- TASK DIRECTIONS
Convert every line of the records below into a Markdown table with the columns "Row" and "Line." Number each line in sequence, and leave out blank lines.

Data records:
((

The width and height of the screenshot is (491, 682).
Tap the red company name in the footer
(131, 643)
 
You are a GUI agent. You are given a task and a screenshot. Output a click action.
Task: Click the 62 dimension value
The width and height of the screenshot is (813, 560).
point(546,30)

))

- SOLUTION FOR THIS EXERCISE
| Row | Line |
|---|---|
| 1 | The width and height of the screenshot is (491, 682). |
| 2 | Tap the red company name in the footer |
| 3 | (131, 643) |
| 4 | You are a GUI agent. You are given a task and a screenshot. Output a click action. |
| 5 | Task: Click the 62 dimension value |
| 6 | The width and height of the screenshot is (813, 560). |
| 7 | point(546,30) |